Aim of the exercise |
Return the data word for word, from its first line through the line that contains "Action: [x=106, y=538]", including that line.

Extracted information |
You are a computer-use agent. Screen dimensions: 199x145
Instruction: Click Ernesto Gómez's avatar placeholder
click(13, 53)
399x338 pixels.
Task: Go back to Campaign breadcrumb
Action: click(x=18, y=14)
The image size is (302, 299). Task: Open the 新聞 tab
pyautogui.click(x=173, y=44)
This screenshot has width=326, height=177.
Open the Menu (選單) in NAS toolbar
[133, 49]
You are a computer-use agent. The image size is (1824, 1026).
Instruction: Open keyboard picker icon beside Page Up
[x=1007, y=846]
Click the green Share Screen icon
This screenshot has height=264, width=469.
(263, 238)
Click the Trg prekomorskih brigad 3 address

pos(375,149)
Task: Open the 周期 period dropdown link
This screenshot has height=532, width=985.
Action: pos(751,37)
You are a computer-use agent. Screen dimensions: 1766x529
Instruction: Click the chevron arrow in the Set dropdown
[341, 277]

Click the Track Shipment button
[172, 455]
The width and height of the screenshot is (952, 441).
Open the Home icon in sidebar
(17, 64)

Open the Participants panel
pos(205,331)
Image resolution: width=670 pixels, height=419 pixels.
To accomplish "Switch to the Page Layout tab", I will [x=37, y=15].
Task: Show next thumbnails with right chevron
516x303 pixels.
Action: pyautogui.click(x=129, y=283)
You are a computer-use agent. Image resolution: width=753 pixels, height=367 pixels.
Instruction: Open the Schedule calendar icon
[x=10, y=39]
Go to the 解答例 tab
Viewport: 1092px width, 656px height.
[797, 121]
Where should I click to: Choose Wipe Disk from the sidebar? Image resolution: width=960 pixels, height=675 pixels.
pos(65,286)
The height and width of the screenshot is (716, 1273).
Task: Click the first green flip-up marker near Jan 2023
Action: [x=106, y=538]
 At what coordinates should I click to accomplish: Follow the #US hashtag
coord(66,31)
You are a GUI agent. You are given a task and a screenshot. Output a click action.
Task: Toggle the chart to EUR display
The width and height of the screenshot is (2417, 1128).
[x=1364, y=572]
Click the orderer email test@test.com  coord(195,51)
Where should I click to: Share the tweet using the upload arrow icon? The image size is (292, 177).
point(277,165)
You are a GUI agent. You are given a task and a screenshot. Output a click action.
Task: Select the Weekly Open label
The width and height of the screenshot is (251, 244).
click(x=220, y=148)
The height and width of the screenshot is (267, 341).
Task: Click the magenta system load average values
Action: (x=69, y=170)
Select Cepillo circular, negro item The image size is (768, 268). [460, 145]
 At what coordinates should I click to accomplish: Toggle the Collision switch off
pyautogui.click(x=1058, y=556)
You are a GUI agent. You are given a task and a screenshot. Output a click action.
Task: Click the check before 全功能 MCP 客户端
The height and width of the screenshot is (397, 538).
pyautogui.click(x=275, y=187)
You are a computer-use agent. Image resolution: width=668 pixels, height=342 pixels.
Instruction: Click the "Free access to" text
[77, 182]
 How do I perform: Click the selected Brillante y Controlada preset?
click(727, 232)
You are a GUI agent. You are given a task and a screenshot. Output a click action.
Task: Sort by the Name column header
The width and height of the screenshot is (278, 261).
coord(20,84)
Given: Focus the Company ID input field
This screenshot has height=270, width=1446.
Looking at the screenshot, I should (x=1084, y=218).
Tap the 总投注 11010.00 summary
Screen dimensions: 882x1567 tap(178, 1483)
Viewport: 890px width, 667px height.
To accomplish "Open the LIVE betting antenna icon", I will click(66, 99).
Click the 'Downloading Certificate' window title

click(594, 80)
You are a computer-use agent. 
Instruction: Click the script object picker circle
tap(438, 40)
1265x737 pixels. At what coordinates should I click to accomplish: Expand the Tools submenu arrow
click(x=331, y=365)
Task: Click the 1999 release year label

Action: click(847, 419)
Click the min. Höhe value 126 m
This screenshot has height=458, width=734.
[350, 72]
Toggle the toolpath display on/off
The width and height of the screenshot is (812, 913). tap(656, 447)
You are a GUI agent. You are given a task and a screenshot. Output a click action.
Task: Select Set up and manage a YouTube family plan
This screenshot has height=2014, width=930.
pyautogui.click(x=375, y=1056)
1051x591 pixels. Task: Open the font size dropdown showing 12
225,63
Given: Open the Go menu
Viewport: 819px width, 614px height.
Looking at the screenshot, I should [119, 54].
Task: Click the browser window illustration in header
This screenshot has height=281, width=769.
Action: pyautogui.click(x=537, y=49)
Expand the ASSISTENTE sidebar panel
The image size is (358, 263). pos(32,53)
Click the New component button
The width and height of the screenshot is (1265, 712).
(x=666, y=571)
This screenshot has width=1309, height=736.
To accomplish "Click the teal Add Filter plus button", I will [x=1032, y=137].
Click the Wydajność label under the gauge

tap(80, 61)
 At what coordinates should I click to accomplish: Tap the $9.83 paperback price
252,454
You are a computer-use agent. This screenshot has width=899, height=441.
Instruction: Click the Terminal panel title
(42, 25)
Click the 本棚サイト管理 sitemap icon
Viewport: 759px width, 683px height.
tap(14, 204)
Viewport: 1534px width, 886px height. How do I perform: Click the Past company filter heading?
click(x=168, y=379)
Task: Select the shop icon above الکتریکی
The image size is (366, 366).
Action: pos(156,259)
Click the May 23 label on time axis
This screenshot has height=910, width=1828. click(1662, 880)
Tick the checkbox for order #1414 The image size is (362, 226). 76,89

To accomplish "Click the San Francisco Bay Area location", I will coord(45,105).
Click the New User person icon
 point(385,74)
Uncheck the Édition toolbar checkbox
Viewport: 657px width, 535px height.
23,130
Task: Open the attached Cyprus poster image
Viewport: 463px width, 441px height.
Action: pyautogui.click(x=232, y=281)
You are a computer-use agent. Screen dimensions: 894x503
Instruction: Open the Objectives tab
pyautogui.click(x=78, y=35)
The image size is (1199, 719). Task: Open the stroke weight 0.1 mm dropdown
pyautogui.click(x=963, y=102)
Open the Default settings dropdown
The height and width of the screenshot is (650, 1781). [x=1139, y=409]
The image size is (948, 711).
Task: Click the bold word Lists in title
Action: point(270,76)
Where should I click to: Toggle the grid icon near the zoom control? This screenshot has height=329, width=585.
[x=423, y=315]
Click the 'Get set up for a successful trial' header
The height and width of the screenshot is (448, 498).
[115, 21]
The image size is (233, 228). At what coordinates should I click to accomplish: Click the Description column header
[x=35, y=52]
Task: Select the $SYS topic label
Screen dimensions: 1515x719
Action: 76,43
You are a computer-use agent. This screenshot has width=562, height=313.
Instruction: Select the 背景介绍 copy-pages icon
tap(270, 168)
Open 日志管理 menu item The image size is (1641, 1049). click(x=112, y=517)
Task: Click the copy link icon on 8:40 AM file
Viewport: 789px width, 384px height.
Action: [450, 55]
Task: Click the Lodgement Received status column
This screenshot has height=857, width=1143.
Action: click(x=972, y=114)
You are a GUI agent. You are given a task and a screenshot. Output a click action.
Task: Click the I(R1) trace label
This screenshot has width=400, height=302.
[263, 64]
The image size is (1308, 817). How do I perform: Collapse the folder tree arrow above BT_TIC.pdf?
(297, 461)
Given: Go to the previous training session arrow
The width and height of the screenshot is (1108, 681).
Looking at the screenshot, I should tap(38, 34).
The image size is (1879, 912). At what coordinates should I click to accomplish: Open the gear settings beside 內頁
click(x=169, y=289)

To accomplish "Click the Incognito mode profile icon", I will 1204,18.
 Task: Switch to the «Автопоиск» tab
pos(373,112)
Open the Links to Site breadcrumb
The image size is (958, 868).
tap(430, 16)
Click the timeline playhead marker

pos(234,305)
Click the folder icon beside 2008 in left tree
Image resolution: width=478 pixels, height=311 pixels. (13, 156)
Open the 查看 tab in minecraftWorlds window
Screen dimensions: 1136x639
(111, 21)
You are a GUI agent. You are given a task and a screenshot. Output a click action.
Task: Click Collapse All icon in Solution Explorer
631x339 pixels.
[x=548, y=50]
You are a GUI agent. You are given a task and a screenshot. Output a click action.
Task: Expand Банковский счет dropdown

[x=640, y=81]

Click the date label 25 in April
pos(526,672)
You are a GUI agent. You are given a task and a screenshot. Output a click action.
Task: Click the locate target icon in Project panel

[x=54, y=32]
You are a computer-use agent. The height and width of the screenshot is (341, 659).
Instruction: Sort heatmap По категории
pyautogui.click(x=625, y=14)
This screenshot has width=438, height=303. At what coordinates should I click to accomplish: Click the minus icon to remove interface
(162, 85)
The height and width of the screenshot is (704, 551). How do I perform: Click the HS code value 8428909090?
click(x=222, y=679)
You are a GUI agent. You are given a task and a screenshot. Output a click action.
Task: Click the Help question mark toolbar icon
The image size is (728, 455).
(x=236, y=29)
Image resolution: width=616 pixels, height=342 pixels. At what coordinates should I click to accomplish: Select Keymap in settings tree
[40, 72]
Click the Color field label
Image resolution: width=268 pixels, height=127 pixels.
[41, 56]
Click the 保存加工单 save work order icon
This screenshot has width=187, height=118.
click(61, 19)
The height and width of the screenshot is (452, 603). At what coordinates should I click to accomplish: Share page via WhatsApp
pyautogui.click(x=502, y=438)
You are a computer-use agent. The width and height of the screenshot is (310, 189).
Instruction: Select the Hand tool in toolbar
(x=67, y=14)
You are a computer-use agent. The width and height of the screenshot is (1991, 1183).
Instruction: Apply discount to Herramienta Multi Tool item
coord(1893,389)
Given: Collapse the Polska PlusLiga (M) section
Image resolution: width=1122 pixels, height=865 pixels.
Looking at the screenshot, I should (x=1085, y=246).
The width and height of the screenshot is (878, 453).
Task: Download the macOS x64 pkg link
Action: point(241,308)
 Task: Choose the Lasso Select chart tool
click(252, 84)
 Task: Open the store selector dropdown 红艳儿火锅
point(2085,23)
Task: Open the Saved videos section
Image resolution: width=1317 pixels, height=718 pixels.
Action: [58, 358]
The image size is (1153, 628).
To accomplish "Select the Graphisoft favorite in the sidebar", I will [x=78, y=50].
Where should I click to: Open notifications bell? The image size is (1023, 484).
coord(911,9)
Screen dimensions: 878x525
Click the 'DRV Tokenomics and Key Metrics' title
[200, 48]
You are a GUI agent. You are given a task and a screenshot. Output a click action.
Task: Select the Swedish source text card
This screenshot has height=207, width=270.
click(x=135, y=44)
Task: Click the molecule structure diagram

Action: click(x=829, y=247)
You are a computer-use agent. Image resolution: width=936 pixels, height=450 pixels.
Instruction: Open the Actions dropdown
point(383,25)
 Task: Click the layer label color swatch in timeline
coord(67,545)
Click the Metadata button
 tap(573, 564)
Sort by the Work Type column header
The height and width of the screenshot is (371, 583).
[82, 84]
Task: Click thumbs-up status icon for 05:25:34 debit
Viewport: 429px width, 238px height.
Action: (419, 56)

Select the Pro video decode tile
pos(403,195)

Response to this task |
You are a computer-use agent. Screen dimensions: 199x145
Instruction: Click Ernesto Gómez's avatar placeholder
click(13, 53)
399x338 pixels.
Task: Go back to Campaign breadcrumb
Action: click(x=18, y=14)
The image size is (302, 299). Task: Open the 新聞 tab
pyautogui.click(x=173, y=44)
This screenshot has width=326, height=177.
Open the Menu (選單) in NAS toolbar
[133, 49]
You are a computer-use agent. The image size is (1824, 1026).
Instruction: Open keyboard picker icon beside Page Up
[x=1007, y=846]
Click the green Share Screen icon
This screenshot has height=264, width=469.
(263, 238)
Click the Trg prekomorskih brigad 3 address

pos(375,149)
Task: Open the 周期 period dropdown link
This screenshot has height=532, width=985.
Action: pos(751,37)
You are a computer-use agent. Screen dimensions: 1766x529
Instruction: Click the chevron arrow in the Set dropdown
[341, 277]

Click the Track Shipment button
[172, 455]
The width and height of the screenshot is (952, 441).
Open the Home icon in sidebar
(17, 64)

Open the Participants panel
pos(205,331)
Image resolution: width=670 pixels, height=419 pixels.
To accomplish "Switch to the Page Layout tab", I will [x=37, y=15].
Task: Show next thumbnails with right chevron
516x303 pixels.
Action: pyautogui.click(x=129, y=283)
You are a computer-use agent. Image resolution: width=753 pixels, height=367 pixels.
Instruction: Open the Schedule calendar icon
[x=10, y=39]
Go to the 解答例 tab
Viewport: 1092px width, 656px height.
[797, 121]
Where should I click to: Choose Wipe Disk from the sidebar? Image resolution: width=960 pixels, height=675 pixels.
pos(65,286)
The height and width of the screenshot is (716, 1273).
Task: Click the first green flip-up marker near Jan 2023
Action: [x=106, y=538]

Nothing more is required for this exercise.